Alternative Nonnested Specification Tests of Time Series Investment Models
NBER Technical Working Paper No. 49
This paper develops and compares nonnested hypothesis tests for linear regression models with first-order serially correlated errors. It extends the nonnested testing procedures of Pesaran, Fisher and McAleer, and Davidson and MacKinnon, and compares their performance on four conventional models of aggregate investment demand using quarterly U.S. investment data from 1951:1 to 1983:IV. The data and the nonnested hypothesis tests initially indicate that no model is correctly specified, and that the tests are occasionally intransitive in their assessments. Before rejecting these conventional models of investment demand, we go on to investigate the small sample properties of these different nonnested test procedures through a series of monte carlo studies.
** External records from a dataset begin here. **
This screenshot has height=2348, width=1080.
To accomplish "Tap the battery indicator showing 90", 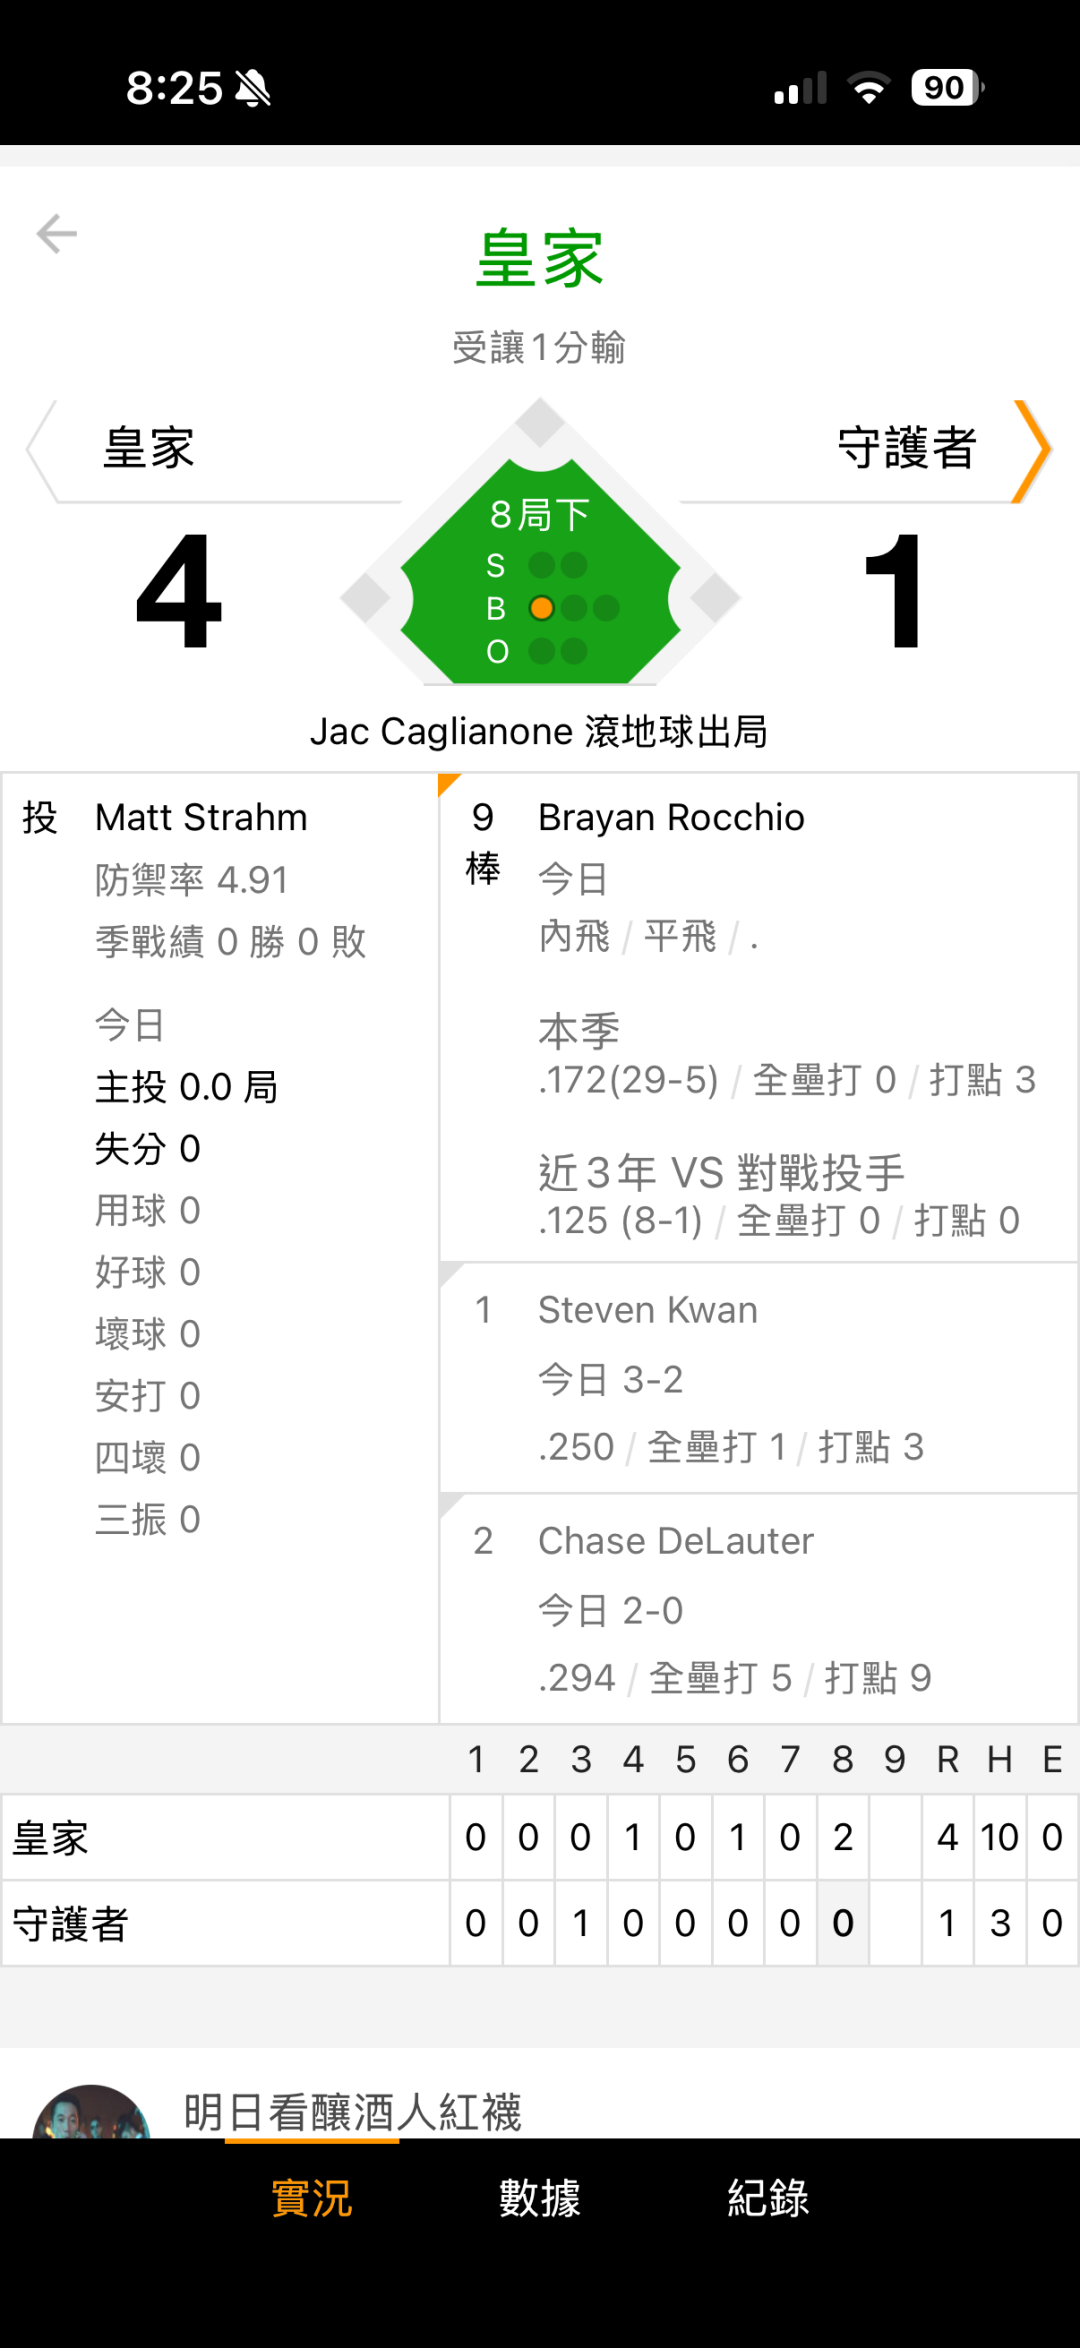I will (x=946, y=88).
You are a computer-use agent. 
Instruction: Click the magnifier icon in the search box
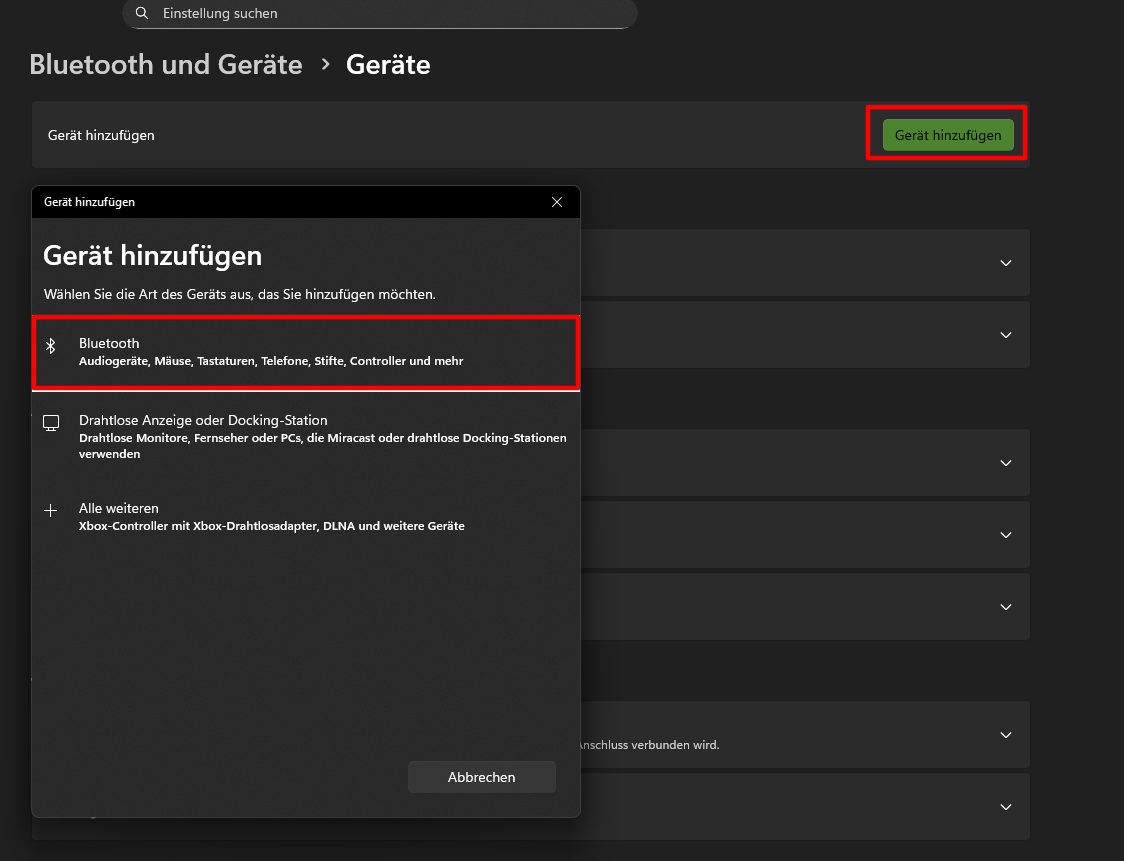pos(142,13)
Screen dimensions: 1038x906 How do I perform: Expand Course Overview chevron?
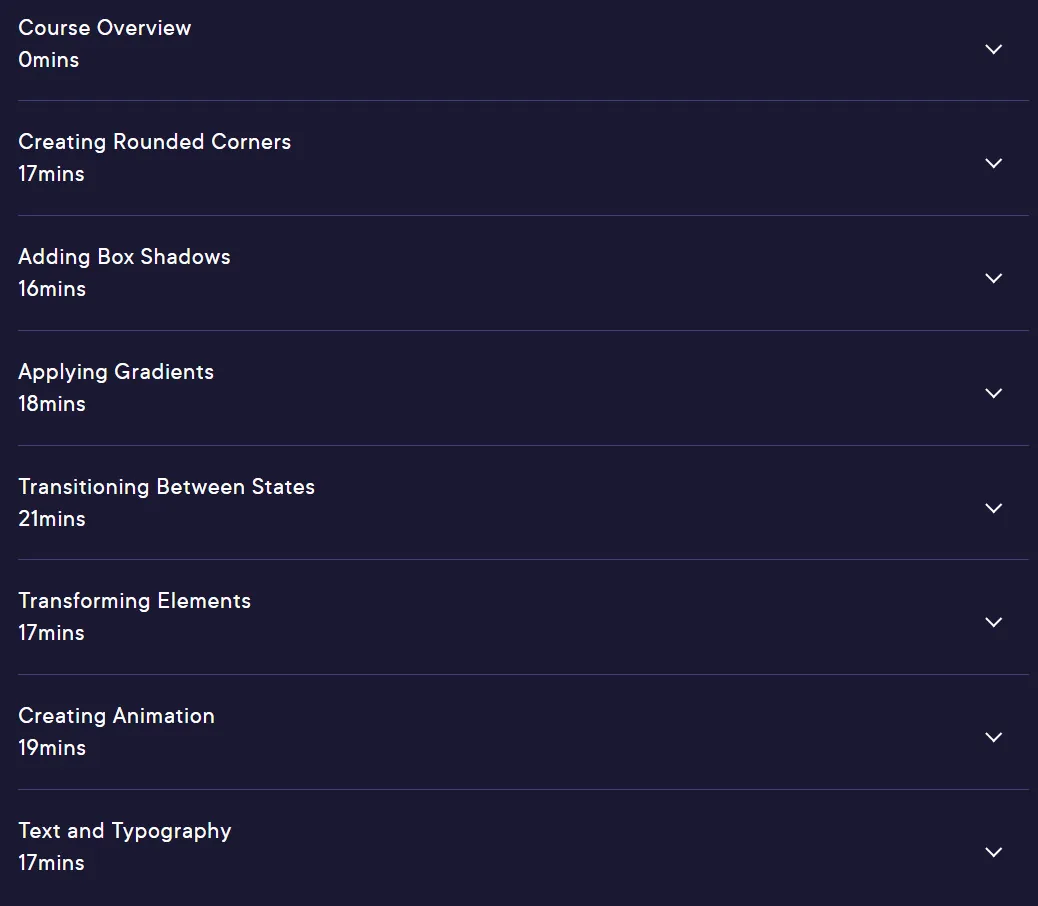click(x=993, y=49)
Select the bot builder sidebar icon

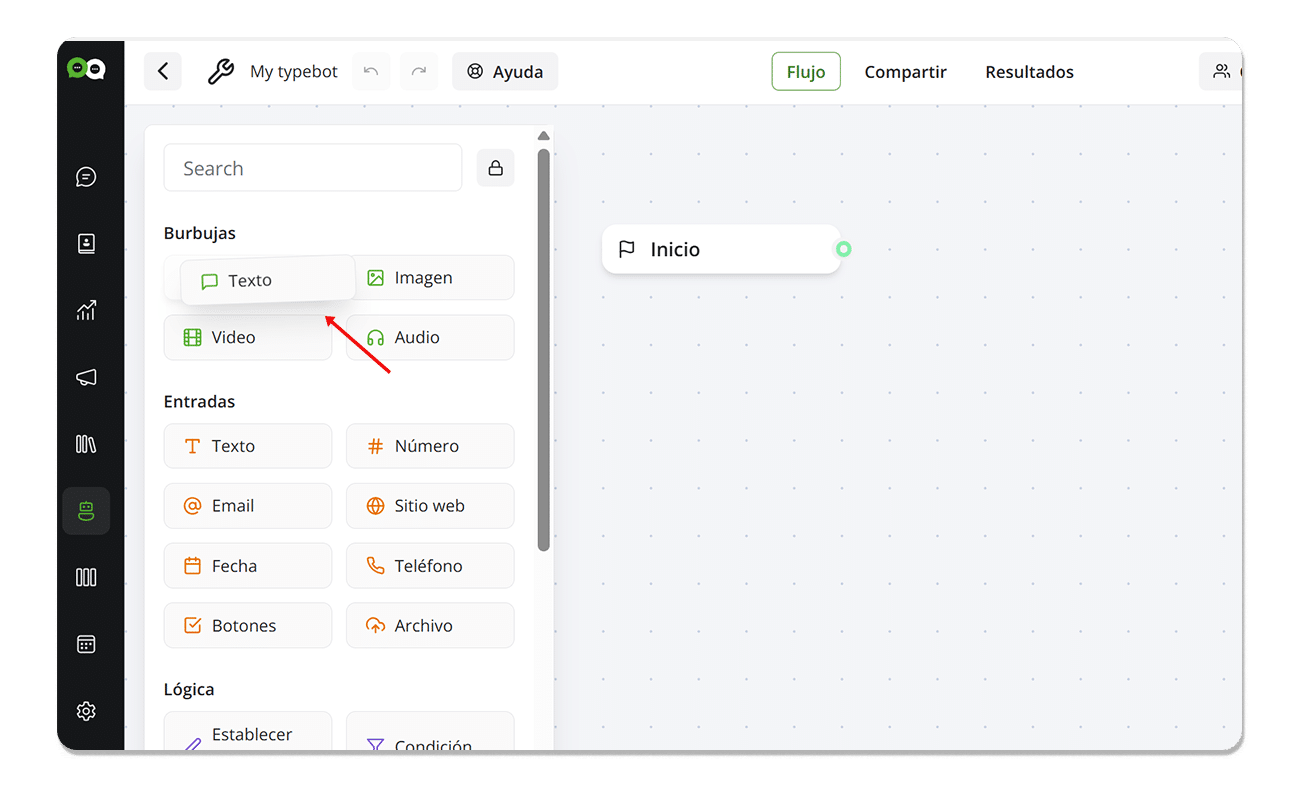pyautogui.click(x=86, y=511)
These investigations demonstrate that when there is significant serial correlation, there are systematic finite sample biases in the nominal size and power of these test statistics. The direction of the bias is toward rejection of the null model, although it varies considerably by the type of test and estimation technique. After revising our critical levels for this finite sample bias, we conclude that the accelerator model of equipment investment cannot be rejected by any of the other alternatives.
Published: Bernanke, Bohn, and Reiss. "Alternative Nonnested Specification Tests of Time Series Investment Models," in Journal of Econometrics, Vol. 37, No. 2, March 1988, pp. 293-326.